The goal, as several speakers noted, is to shift how we talk about journalism — not as a dying business, but as an essential service worth sustaining.
One panel tackled that messaging challenge head-on: what language actually convinces people to support local journalism? Which stories resonate? That research, set to be released this summer, aims to give fundraisers sharper tools to build lasting relationships.
A Keynote with Heart
Mallory Mitchell took the stage to reflect on her early days as a teenage reporter in a tiny Alabama town. Armed with a folder of high school clippings and a determination to write, she convinced the local paper to let her cover stories. That paper, she said, gave her more than a byline — it gave her a sense of self.

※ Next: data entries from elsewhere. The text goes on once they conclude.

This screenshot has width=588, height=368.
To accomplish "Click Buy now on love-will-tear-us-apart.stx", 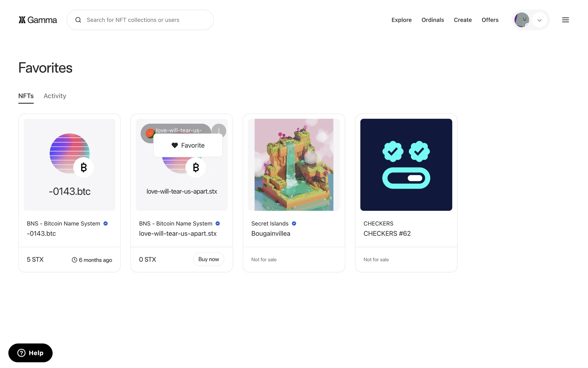I will pyautogui.click(x=209, y=259).
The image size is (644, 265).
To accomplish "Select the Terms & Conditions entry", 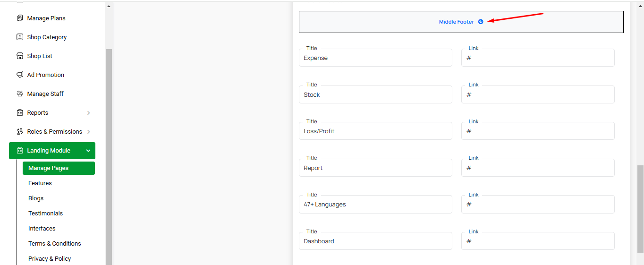I will [x=54, y=244].
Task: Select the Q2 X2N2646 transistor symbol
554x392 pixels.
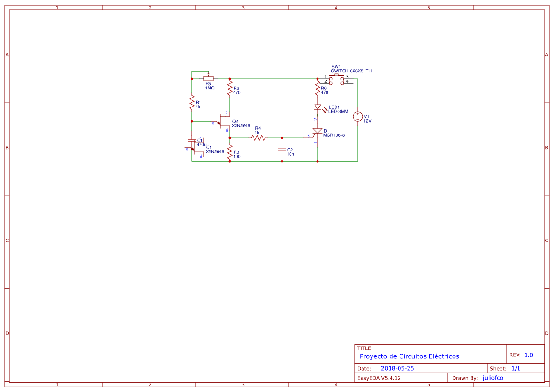Action: click(x=220, y=122)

“Local journalism is a home for our stories — stories written by us, for us,” she said. Her reflections weren’t just personal. They reminded everyone in the room why this work matters: because local news doesn’t just tell stories. It makes belonging possible.
Legal Armor for Journalistic Courage
The Reporters Committee for Freedom of the Press led one of the summit’s most sobering but urgent discussions: the legal minefield small newsrooms face when tackling high-stakes investigations. Whether it’s FOIA requests, defamation threats, or pre-publication review, access to legal support can make or break a story.
One editor recounted a case of police misconduct uncovered only because their newsroom had access to a pro bono attorney. “We wouldn’t have gotten it published otherwise,” they said.
Legal help isn’t just defense. It’s confidence. It’s what lets newsrooms take risks, push back, and speak truth to power — especially when they’re the only ones left doing it.
A New Kind of Summit
What made this summit different wasn’t just the turnout or the quality of the sessions (though both were strong). It was the tone. This was not a room of mourners reflecting on what journalism used to be. It was a room of builders — people hammering together something better.
Workshops covered everything from donor-advised funds and board engagement to narrative framing and collaborative fundraising models. And unlike many media gatherings, there was no hierarchy between the newsroom and the development team. Here, fundraising wasn’t the thing you do after the story — it was part of the story.
A Movement, Not Just a Moment
This summit made clear that something bigger is happening: local journalism is organizing. It’s coalescing around shared values, common threats, and a deep belief in its public mission.
As one funder said, “You raise money the same way you raise consciousness — by showing up, again and again, and telling people this matters.”
And it does matter. Especially now. When misinformation spreads faster than facts, and trusted local sources are shrinking by the week, the work of building resilient, community-rooted journalism is more than noble. It’s necessary.
In 2025, saving local news isn’t a media story. It’s a civic one. And in Philadelphia, for two hopeful, urgent days, that civic story got a room full of authors — ready to write the next chapter.